Human Exposome Project to decode how environmental factors damage health

07 Nov 2017 | News

The EU wants scientists to find out exactly how environmental factors, including lifestyle and climate change, drive the development of non-communicable disease

Climate change may be largely seen as an environmental issue, with the worst effects of global warming  to come, but the European Commission wants to find out how it, and other environmental factors, are harming human health today.  

It plans to launch the Human Exposome Project to look at how the totality of environmental exposures  - including diet, lifestyle, occupational and environmental factors - from conception onwards, coalesce to contribute to the development of non-communicable diseases, such as type II diabetes, neurodegenerative diseases and cardiovascular disease.

The Commission says this will represent a fundamental shift in studying how environment and health interact, by moving research away from the ‘one exposure, one disease’ approach, to create a more complex model on which to base solid, cost-effective actions and policies to reduce the burden of non-communicable diseases in the future.

That requires more complete and accurate individual-level exposure data in order to estimate the largely unknown environmental component of non-communicable diseases.

The Commission wants applicants to take advantage of recent advances in big data, which have opened up new opportunities for collecting, combining and analysing large data sets, offering new possibilities to understand the contribution of environmental factors to the global health burden of common chronic diseases.

“When it comes to the causation of major non-communicable diseases, there is persistent uncertainty as to the global burden of disease attributable to environmental (including life-style and climatic) factors,” the Commission’s 2018-2020 plan for health research says, outlining the scope of the project.

The use of next -generation genome sequencing combined with surveillance data, health registries and social media “holds promise for improving individual and population health,” the Commission says.

Boosting brainpower

The impact of environmental factors on health is one part of a research plan that will see over €2 billion spent on health topics between 2018 and 2020 through the Horizon 2020 programme.

Elsewhere in the programme, the Commission promises funding for better coordination of efforts on brain research, to minimise fragmentation and duplication.

The EU and national governments have made considerable investments in brain research without seeing big breakthroughs.  

The Commission alone has invested some €5.3 billion over the past 10 years, with initiatives such as the billion-euro human brain project, joint programming on neurodegenerative diseases, and the Innovative Medicines Initiative.

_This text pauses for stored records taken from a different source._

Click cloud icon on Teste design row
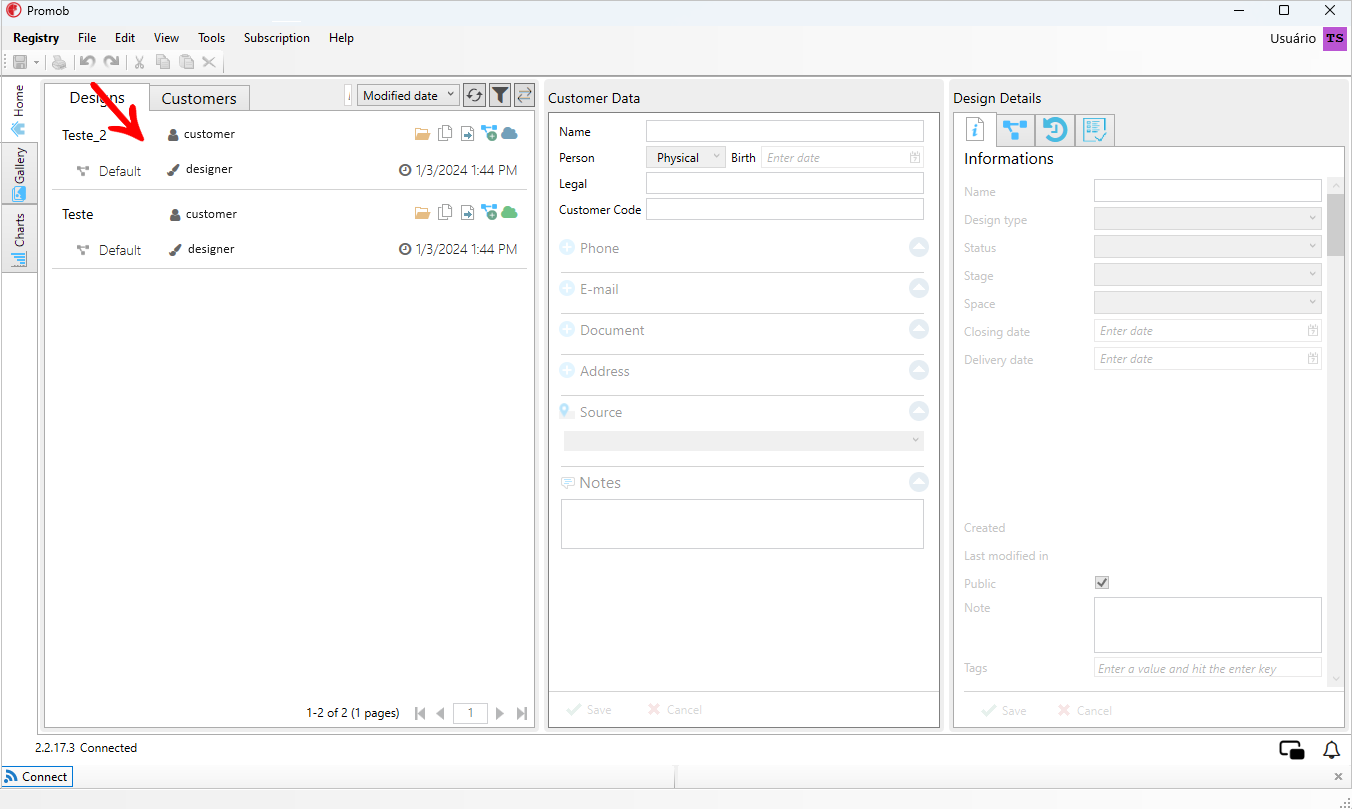Screen dimensions: 1352x809 [509, 212]
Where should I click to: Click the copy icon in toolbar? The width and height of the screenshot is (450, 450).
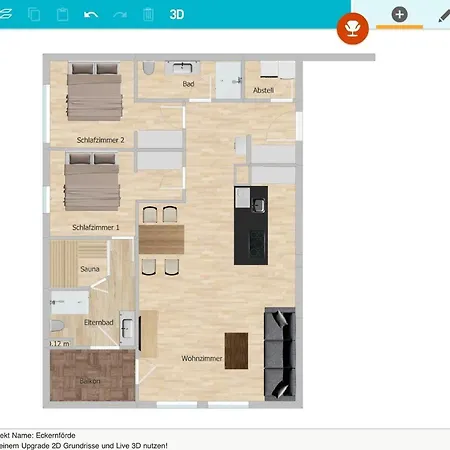[34, 15]
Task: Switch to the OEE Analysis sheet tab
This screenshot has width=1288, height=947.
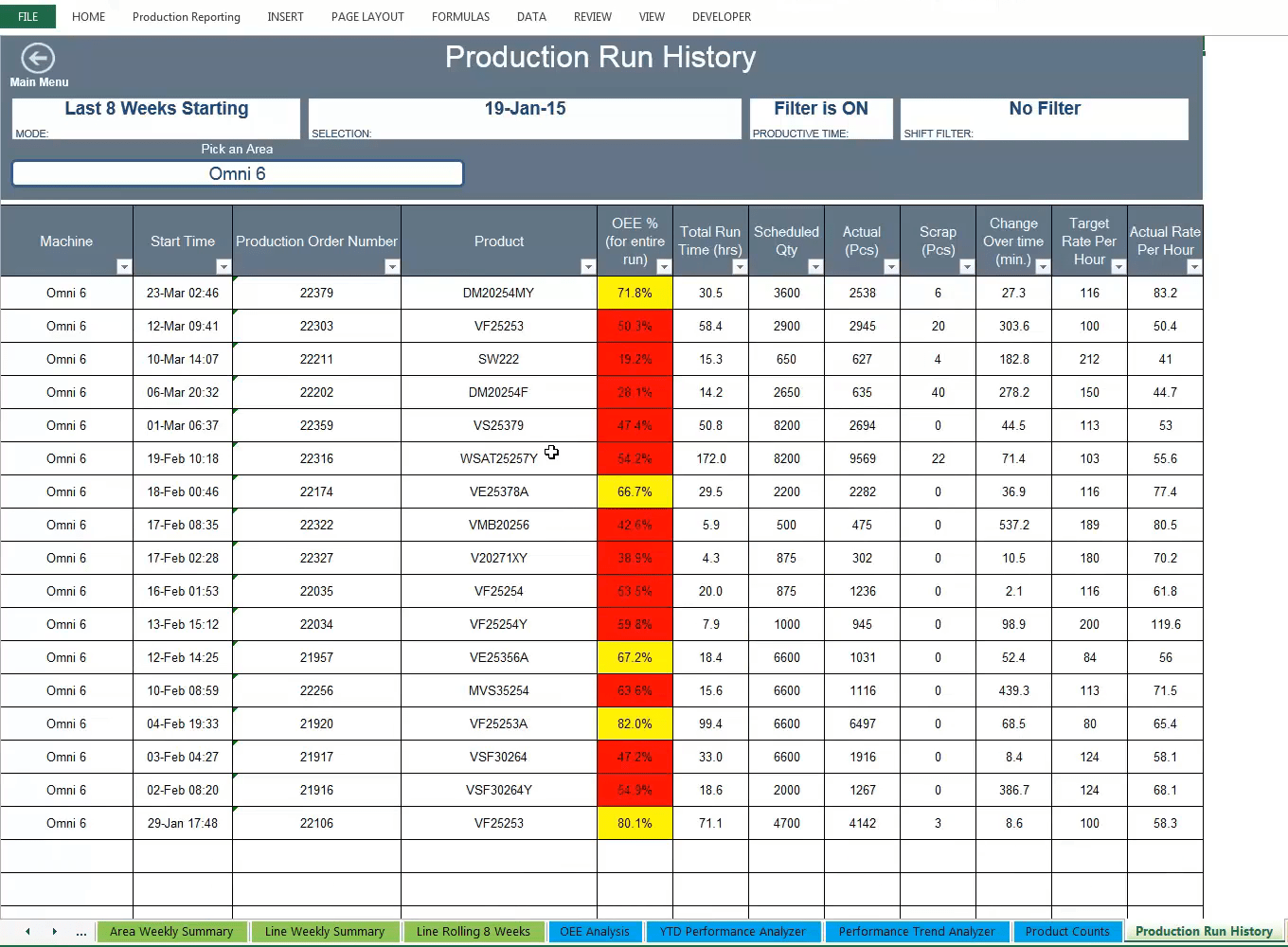Action: coord(595,932)
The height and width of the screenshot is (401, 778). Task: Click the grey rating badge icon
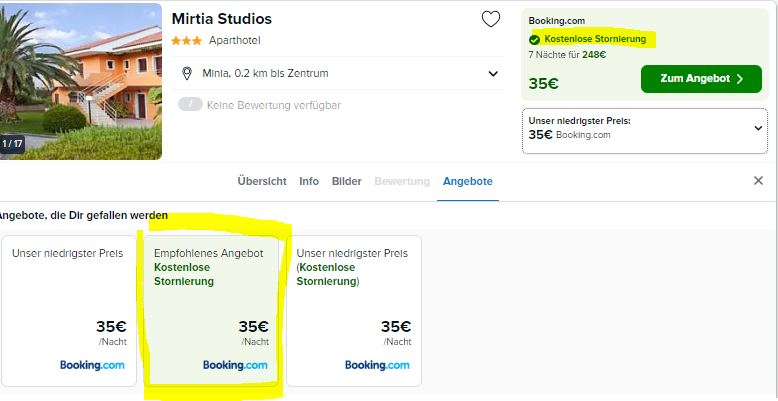click(x=190, y=105)
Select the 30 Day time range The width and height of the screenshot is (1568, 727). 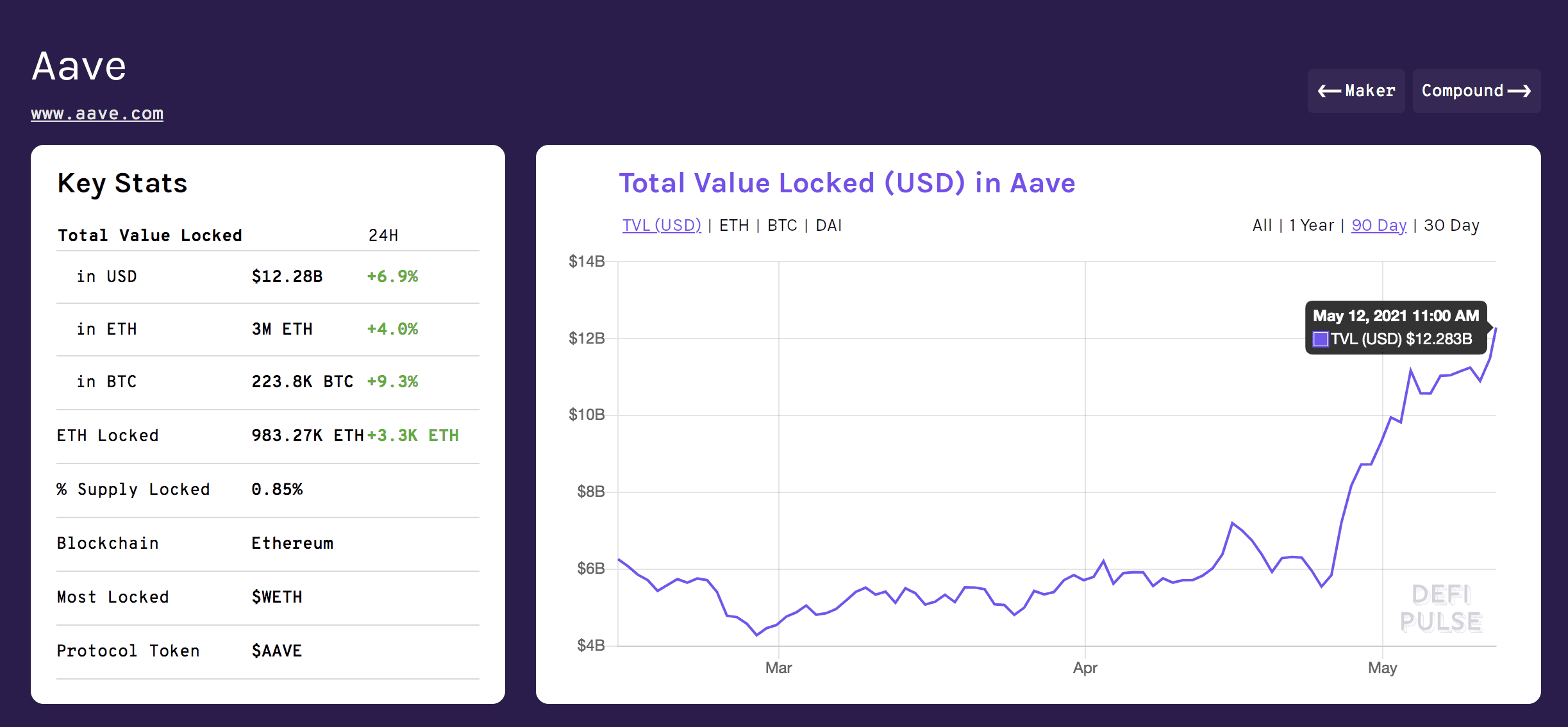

The numerous projects have generated considerable amounts of knowledge. “However, translation into new health interventions is below expectations and needs,” the Commission says.

Beating cyberbullies

The Commission wants hospitals in be better equipped to defend against cyberattacks following the large scale hack of computers systems  in the UK National Health Service on May 12, when the WannaCry worm crippled IT systems in 61 hospitals.

The attack confirmed that security of digital health data has not kept up, and exposed a lack of investment in hospitals, in IT leadership, in basic infrastructure, and in staff training.

To better shield hospitals from future attacks, the EU will fund research to develop “a toolkit for assessing and reducing cyber risks in hospitals and care centres” and training schemes on cybersecurity.

Doctors without borders

The Commission wants electronic patient health records to pass smoothly between countries, enabling patients to safely access unplanned, emergency treatment if they fall sick while on holiday or during a temporary stay in another EU country.

But to get to this stage, the Commission says there needs to be more research into data standardisation, privacy, security and translation (with 24 official languages spoken across EU member states, this is perhaps the biggest obstacle).

“Opportunities to reuse these data for research and better healthcare are often missed because health data continue to be confined in data silos, often not matching semantic standards, quality needs and safe data exchange techniques,” the work programme says.

Applicants will get funding to make a prototype of a platform “that can be integrated in a federated platform structure, easy-to-use and secure, constantly accessible and portable within any other member state”.

Tapping Chinese, Russian expertise

Meanwhile, there is a new push to involve more Chinese researchers in EU health research projects. China's participation in the programme is low. This represents a “lost opportunity,” the Commission says.

Researchers are invited to include Chinese researchers in their proposals on personalised medicine, a topic that receives a lot of funding overall.

There will also be money for joint research with Russian researchers in tuberculosis and HIV, and a grant to support a new clinical research network across Europe, for recruiting patients to take part in trials of antimicrobial drugs.

In another field, regenerative medicine holds great promise, but says the Commission, “It has not yet proved itself in the clinic beyond rare diseases, or conditions of limited public health importance.” There will be funding to promote translational research in areas including genome editing, gene therapy, in vivo reprogramming, cell therapy and transplantation, 3D bioprinting and organoids.